Давайте вернемся в Европу. Насколько серьезно можно относиться к тому, что президент России Дмитрий Медведев улыбается НАТО? (Интервью проводилось за несколько дней до состоявшегося на прошлой неделе выступления Медведева. — Ред.).

Россия хочет, чтобы
НАТО предоставил ей место за столом, уважал зону влия­ния России, не оказывал давления на Россию по поводу ее внутренней политики и тогда, может быть, по каким-то периферийным вопросам поддерживал сотрудничество. И не размещал рядом с Россией никакой военной инфраструктуры, в том числе противоракетный щит. Думаю, что это именно то, чего желает Россия.

В принципе Медведев улыбается потому, что он действительно получает это. Он счастлив.
Мы счастливы, поскольку полагаем, что не предоставим ему этого. Мы — США или мы — НАТО утверждаем, что сотрудничаем в тех сферах, в которых у нас имеются общие интересы, поднимаем вопросы по тем позициям, по которым мы не соглашаемся с русскими и будем продолжать двигаться вперед с противоракетной обороной.

У России нет права вето.
Мы говорим по одной линии, а она мыслит по другой линии. Параллельно мы продолжаем действовать, и люди ведут серьезную работу, чтобы она не зашла в тупик.

Русские не хотят, чтобы мы говорили о Грузии, они не уходят из Грузии, они не хотят говорить о европейском договоре об ограничении обычного вооружения, они не хотят видеть в Польше части системы противоракетного щита НАТО, они хотят иметь полное право вето по вопросу противоракетного щита НАТО, они желают получить все технические данные.

Честно говоря, всего этого не будет, поэтому русские разочаруются и это сотрудничество, вероятно, свернется.

Находится ли НАТО на пути спада или же просто переживает переходный период? Согласно новой стра­тегической концепции кажется, что осуществляются различные действия даже в гражданской сфере, поскольку Афганистан показал, что и гражданские организации не всегда нахо­дятся на должном уровне.
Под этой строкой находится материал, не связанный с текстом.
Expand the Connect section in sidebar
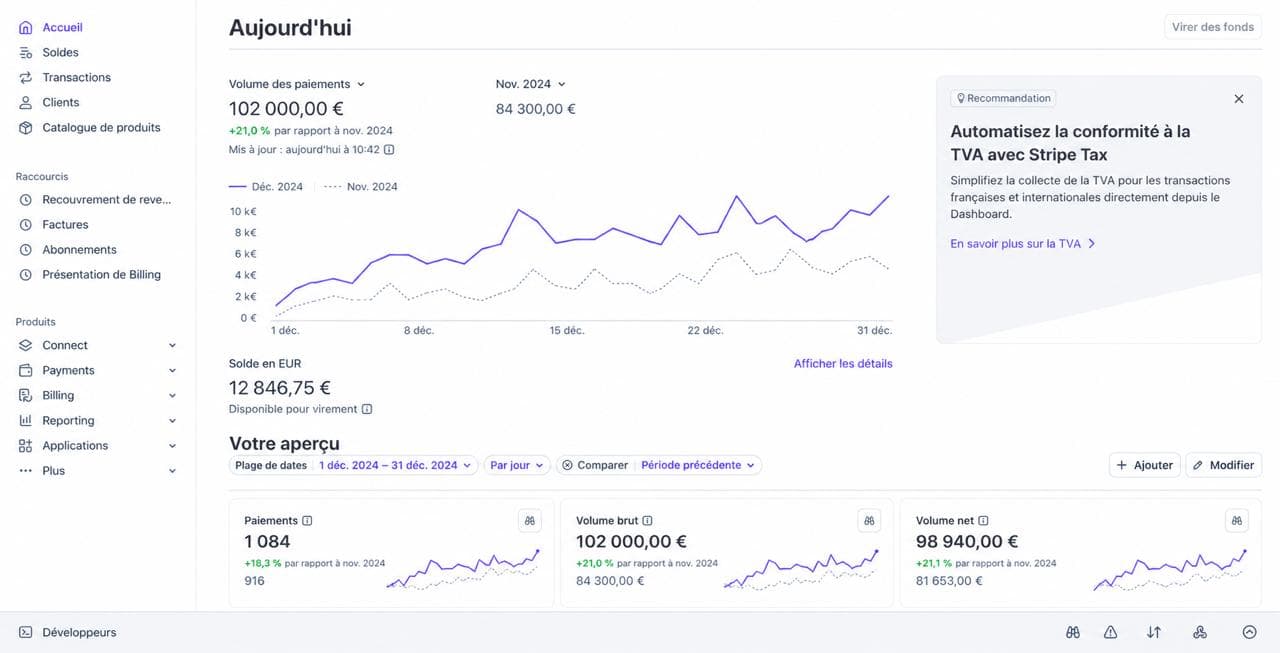This screenshot has height=653, width=1280. [x=97, y=345]
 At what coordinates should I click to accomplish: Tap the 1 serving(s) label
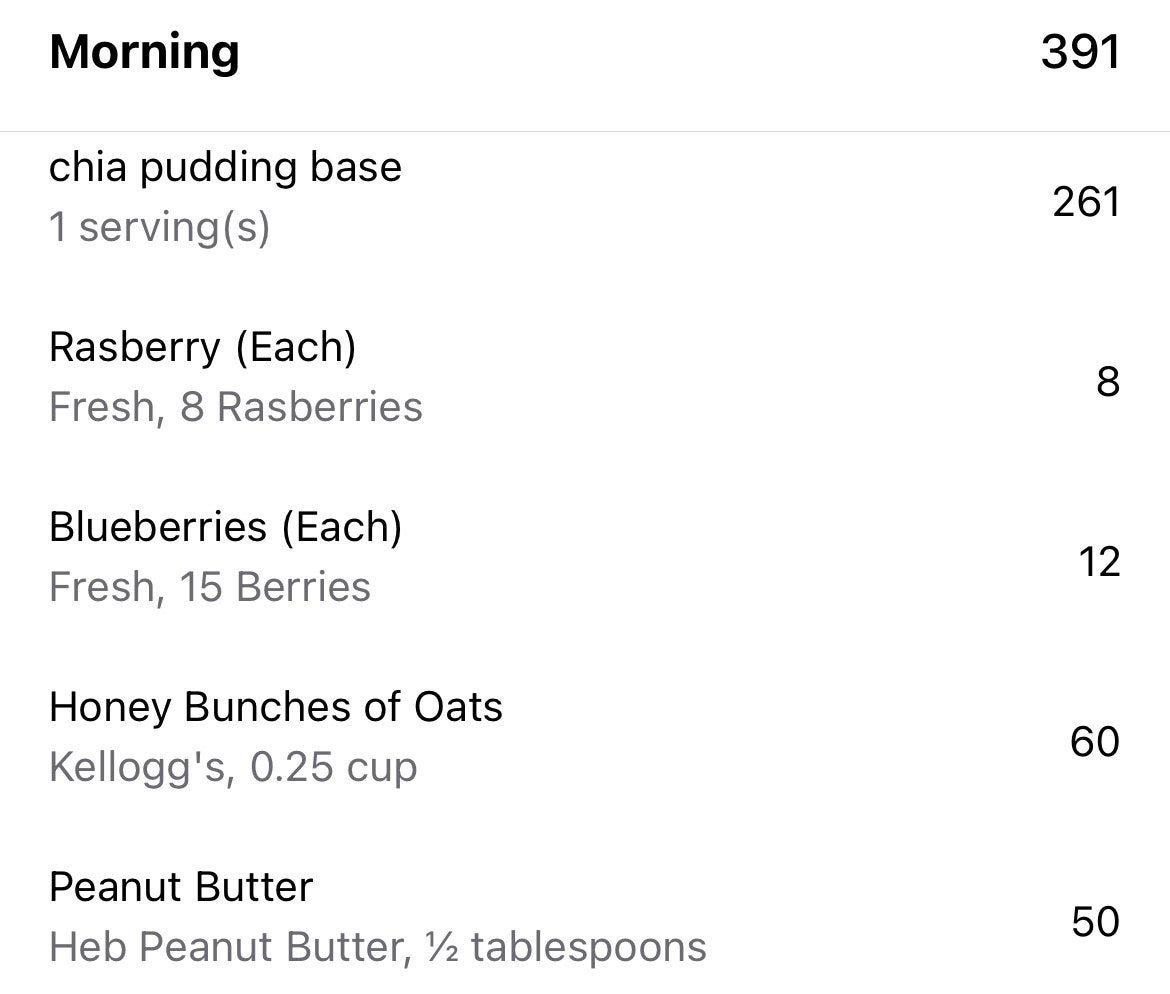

Да, стратегическая концепция гласит, что НАТО занимается всем. При этом все урезают свои оборонные бюджеты, выводят войска из Афганистана, никто не вкладывает в НАТО гражданский потенциал — будь то кибернетические или же реальные гражданские сферы, например, потенциал полиции.

Существует значительный разрыв между тем, что говорит стратегическая концепция и что страны делают на самом деле. Существуют и те, кто ставит во главу угла не реформу НАТО, но скорей видят на лидирующей позиции, скажем, ЕС или вообще ничего.

Меня беспокоит позиция Германии, которая позволяет ей оказываться в одной лодке с теми, кто ничего не делает. Они хотят, чтобы ЕС заявлял о себе, но ничего не делают для этого.
Сейчас в НАТО имеются проблемы. Стратегическая концепция — говорить о них, но на самом деле политический порог не преодолен, чтобы заставить страны реально выложиться.

Несмотря на то что НАТО крепко связан с Афганис­таном и Ливией, а также со множеством других дел, это не является политической волей стран-членов альянса. Пока мы не решили этот вопрос, у нас очень слабый и раздробленный НАТО.

Это звучит тревожно.
К счастью, я должен кое-что к этому добавить.
Вызывает тревогу отсутствие сильного альянса, который располагает достойными ресурсами и который был бы сориентирован на те моменты, что были указаны в хорошей стратегической концепции.

С другой стороны, сейчас мы не сталкиваемся с особо серьезной угрозой территории стран НАТО. Если бы угроза присутствовала, может быть, и ответ со стороны НАТО изменился.
Но сейчас на самом деле Россия не представляет опасности для стран НАТО. Даже в отношении Эстонии, у которой, как я знаю, имеется своя собственная история отношений с Россией.

Ливия и Афганистан остаются внешними миссиями, они не вторгаются на нашу территорию.
Поэтому, с одной стороны, положение вызывает тревогу, с другой, оно не является угрожающим.